Good Q. So, all of the vandal fighting systems in Wikipedia rely on a machine learning model that predicts which edits are likely problematic. There's ClueBot NG that automatically reverts very very bad edits and tools like Huggle/STiki that prioritize likely bad edits for human review. Before ORES, each of these tools used their own machine learning model. This would have been fine, but it's actually quite a lot of work to stand one of those models and maintain it so that it runs in real time. I think if it weren't so difficult, we'd see a lot more vandal fighting tools that use an AI. That's where ORES comes in.
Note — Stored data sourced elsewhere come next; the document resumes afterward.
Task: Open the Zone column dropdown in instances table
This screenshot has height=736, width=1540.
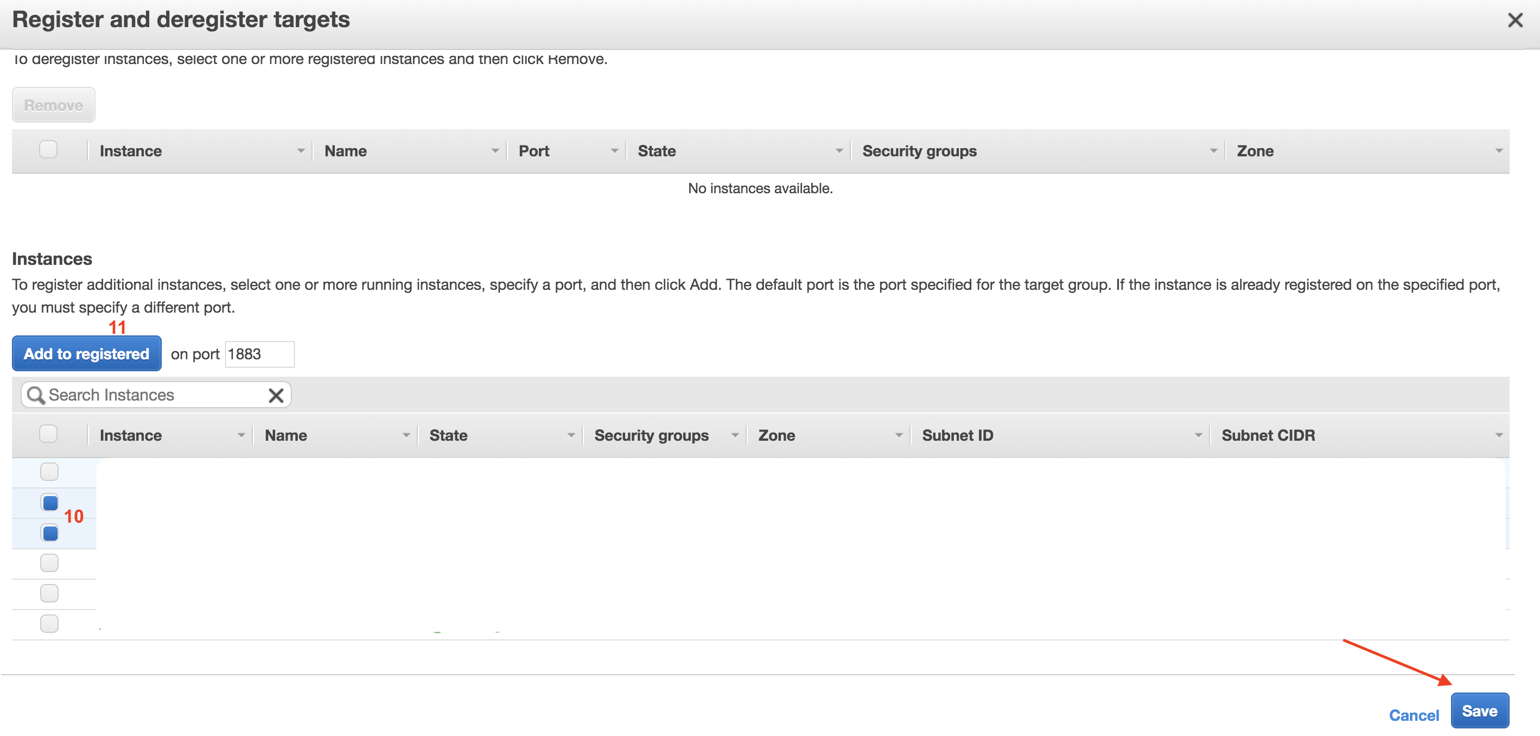Action: (899, 436)
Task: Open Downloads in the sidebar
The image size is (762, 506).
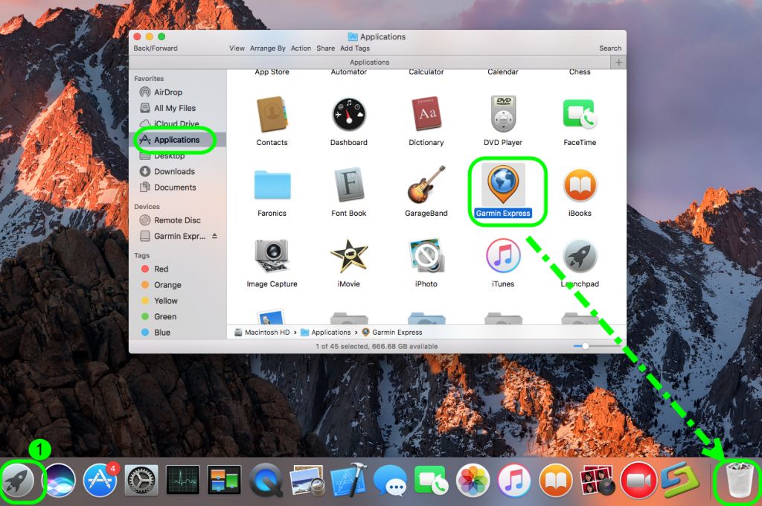Action: point(174,172)
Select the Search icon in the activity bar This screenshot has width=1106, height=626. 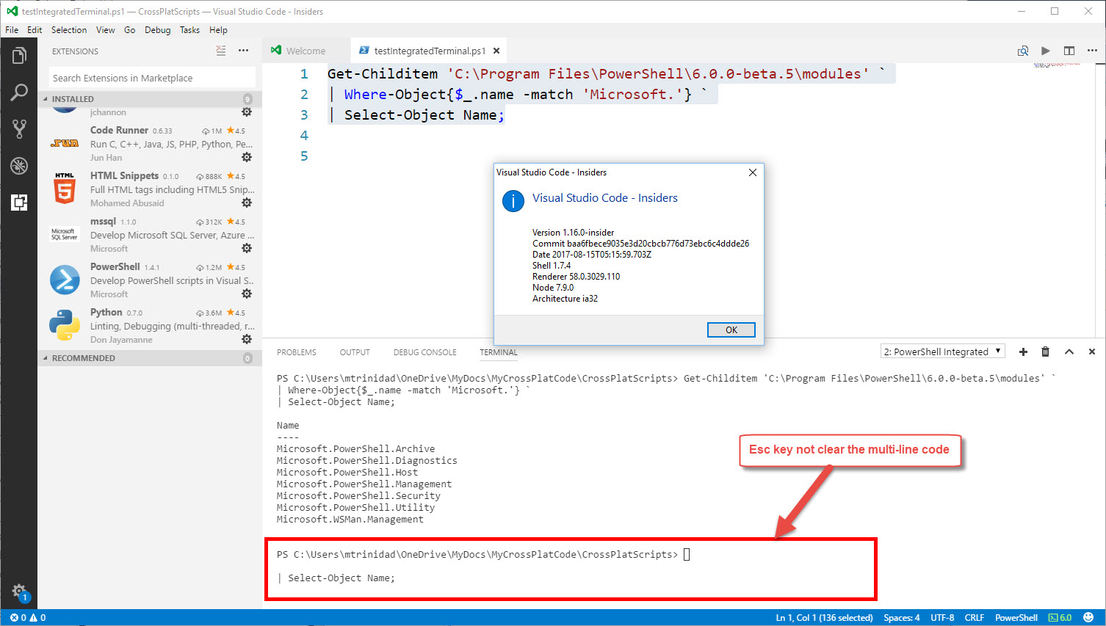tap(18, 92)
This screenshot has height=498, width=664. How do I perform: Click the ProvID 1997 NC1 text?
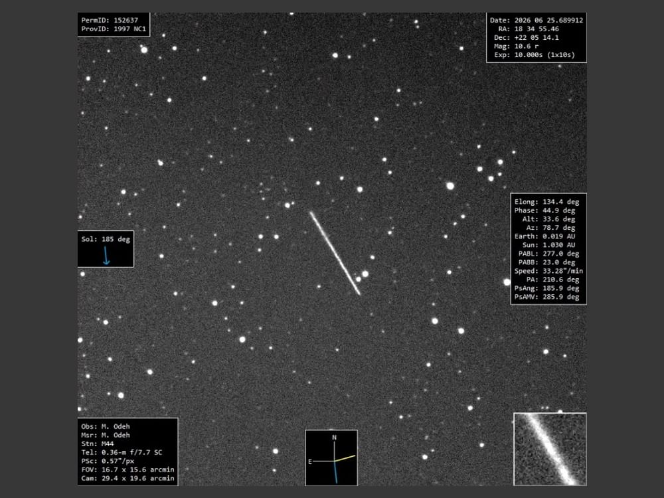(x=114, y=29)
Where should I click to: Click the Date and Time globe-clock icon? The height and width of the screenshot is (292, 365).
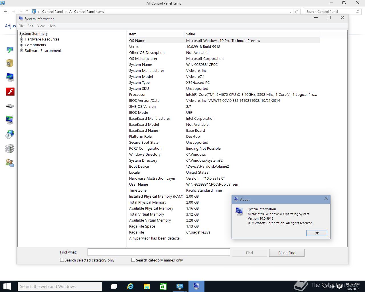click(10, 134)
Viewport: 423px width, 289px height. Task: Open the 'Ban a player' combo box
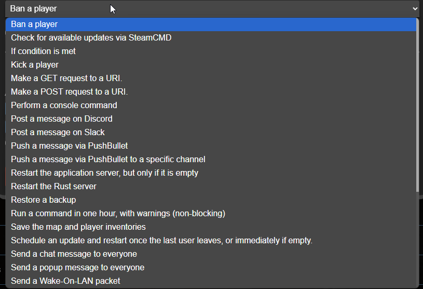tap(212, 9)

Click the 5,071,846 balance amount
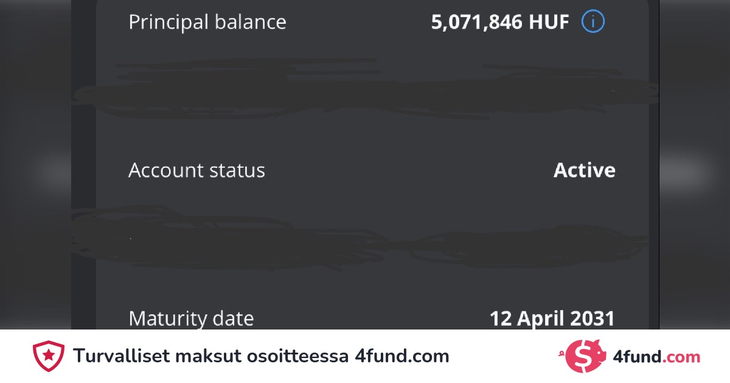pyautogui.click(x=476, y=22)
ORES centralizes the problem of machine prediction so that tool/bot developers can think about the problem space and use interaction that they want to support rather than having to do the heavy lifting of the machine learning modeling stuff. Instead, developers only need to figure out how to use a simple API in order to get predictions in their tools. Currently, Huggle has switched over to using ORES, but I don't think ClueBot NG has. The developer of STiki was one of our key collaborators during the development of ORES. There are now many new tools that have come out in the past few years that use ORES.

halfak13 karma

It does, but we have to be cautious here. Predictions can affect people's judgement. If we have an AI with a little bit of bias, that can direct people to perpetuate that bias. Then if we re-learn on their behavior, we'll learn the bias even stronger! So we're very cautious about training on past behavior. Instead, we ask people to use a custom "labeling interface" that removes them from the context of Wikipedia and asks them to make a single independent judgement pasted on edits/article/whatever we're modeling. A cool thing about this is that we can ask users to give us more nuanced and specific judgements. E.g. rather than just predicting "Will this edit be reverted", we can predict "Was this edit damaging" independent of "Was the damage probably intentional".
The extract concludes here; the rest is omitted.